*Given records:*

● ● ●

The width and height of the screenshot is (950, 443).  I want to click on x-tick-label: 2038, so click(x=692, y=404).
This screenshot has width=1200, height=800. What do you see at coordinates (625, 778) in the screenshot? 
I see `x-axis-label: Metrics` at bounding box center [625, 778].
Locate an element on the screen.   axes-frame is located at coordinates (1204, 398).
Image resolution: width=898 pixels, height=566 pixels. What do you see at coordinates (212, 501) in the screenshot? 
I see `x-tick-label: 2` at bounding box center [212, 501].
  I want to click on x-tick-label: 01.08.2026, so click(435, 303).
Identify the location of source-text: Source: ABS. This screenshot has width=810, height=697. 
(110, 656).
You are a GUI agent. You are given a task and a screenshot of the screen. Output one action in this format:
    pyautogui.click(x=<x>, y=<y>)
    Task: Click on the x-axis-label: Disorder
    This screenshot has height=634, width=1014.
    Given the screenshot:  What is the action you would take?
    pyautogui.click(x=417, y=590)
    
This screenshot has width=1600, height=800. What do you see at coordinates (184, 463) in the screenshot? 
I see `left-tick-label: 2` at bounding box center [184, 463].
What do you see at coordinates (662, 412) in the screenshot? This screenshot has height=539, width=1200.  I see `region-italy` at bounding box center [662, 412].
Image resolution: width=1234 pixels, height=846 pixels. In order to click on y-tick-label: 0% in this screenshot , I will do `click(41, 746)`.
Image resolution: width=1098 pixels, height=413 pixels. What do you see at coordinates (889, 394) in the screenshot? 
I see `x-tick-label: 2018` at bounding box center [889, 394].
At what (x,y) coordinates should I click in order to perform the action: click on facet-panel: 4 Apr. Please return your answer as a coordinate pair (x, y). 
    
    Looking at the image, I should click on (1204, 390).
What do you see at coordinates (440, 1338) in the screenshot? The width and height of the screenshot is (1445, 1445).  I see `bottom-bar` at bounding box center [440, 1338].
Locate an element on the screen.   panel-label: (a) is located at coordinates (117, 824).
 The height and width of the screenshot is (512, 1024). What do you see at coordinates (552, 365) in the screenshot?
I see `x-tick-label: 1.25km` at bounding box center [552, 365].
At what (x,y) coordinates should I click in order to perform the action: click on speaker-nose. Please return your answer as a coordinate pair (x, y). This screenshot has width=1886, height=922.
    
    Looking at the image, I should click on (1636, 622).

● ● ●

*Task brief:*
Reproduce the listing from the line with "Image resolution: width=1098" to the line with "Looking at the image, I should click on (1204, 390).", substituting "chart-panel" for "facet-panel" and changing nothing else.

*Task output:*
Image resolution: width=1098 pixels, height=413 pixels. What do you see at coordinates (889, 394) in the screenshot? 
I see `x-tick-label: 2018` at bounding box center [889, 394].
At what (x,y) coordinates should I click in order to perform the action: click on chart-panel: 4 Apr. Please return your answer as a coordinate pair (x, y). 
    
    Looking at the image, I should click on (1204, 390).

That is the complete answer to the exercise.